PRESIDENT ROSS HAD CALLED THE EVENING meeting in the national security adviser’s conference room in the basement of the White House’s West Wing. He’d flown in a handful of scientists from the Memphis earthquake center and the USGS. They’d taken an Army helicopter to Fort Campbell, Kentucky, where Air Force One picked them up for the one-hour flight to Dulles.
Ross had deliberately kept the group small.

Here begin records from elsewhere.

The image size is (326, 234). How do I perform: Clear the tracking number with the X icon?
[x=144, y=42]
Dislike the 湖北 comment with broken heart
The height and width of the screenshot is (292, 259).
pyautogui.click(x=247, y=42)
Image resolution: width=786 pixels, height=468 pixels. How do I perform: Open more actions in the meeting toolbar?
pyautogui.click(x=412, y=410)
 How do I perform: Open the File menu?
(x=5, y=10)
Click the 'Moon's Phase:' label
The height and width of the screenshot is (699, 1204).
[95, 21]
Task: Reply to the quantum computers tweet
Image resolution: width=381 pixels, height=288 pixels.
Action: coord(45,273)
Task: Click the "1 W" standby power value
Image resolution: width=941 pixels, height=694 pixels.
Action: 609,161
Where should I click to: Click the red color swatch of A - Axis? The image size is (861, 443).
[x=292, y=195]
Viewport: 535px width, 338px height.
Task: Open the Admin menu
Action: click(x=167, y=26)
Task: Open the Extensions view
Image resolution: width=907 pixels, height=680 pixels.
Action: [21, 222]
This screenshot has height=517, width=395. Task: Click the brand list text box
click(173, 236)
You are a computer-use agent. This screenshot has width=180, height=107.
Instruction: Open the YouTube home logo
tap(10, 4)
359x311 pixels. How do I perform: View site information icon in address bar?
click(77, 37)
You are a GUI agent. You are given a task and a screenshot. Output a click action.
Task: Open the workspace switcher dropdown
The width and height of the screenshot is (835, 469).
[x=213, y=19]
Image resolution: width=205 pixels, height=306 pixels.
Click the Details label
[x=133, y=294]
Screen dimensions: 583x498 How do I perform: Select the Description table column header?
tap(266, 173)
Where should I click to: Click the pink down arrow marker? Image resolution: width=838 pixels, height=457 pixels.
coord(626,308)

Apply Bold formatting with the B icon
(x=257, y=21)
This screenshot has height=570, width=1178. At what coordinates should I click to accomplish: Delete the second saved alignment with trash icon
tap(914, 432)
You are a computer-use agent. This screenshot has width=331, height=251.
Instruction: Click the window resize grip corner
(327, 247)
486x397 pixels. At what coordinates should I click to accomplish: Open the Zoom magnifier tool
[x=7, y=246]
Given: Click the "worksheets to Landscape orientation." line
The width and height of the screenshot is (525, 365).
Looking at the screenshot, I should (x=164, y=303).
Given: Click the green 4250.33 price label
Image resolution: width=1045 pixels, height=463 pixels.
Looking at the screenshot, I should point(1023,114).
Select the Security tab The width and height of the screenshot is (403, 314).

In addition to the seismologists, he’d limited attendance to Margaret Greenland, his national security adviser; the speaker of the House and Senate majority leader; and his science adviser, Steve Draper.
The president had already been warned that the news was bad, but he hadn’t realized its true gravity until Elizabeth Holleran began to speak. As she described the carbon-14 dating tests and their implications, he struggled to keep his composure.
In a concise, factual delivery, Holleran laid out the key point: the radiocarbon dating of fossil chips she’d scraped from the walls of the deep trench showed unmistakable evidence that massive earthquakes had ruptured the fault no less than six times during the last fifteen hundred years. The horizontal layers of clay, sand, silt, and gravel were riddled with the trace marks of those disturbances. The sequence was striking. The shortest period between quakes was roughly two hundred years. Most occurred at intervals of anywhere from five hundred to eight hundred years.
The zone had been incredibly active over the centuries. The vertical displacements varied from several inches to as much as forty feet.
“They’re textbook examples of severe faulting,” Holleran said. She showed a blowup of a photograph she’d taken about a hundred feet down into the fissure.
Even to the president’s untrained eye, the thick scarring and darkening of the soil stood out clearly.
Using a pointer, Holleran outlined the telltale signs of repeated faulting. The small room was stuffy and crowded, but no one moved or fidgeted. They were all listening intently, jotting down notes.
“The quake that left those footprints dates from just after the time of Columbus’ voyage of discovery,” she said.
The jagged crack in the exposed soil was striking. But the most distinctive aspect was the clear indication that the fault had repeatedly produced great earthquakes. The evidence appeared in each of the different strata, which were separated by bands of lighter-colored soil.
“I take it this wasn’t caused by just one earthquake,” Ross said.
Here it comes, Atkins thought.
“As best we can tell, there were at least four major earthquakes,” Holleran said, outlining their tracings. “They were probably concentrated over a very short span of time.”
“How short?” Ross asked.
“That’s difficult to say,” Holleran said.
“Give me a range.”
“At the longest end, months.”
“And at the shortest?”
Holleran’s reply was quietly stated: “Weeks.”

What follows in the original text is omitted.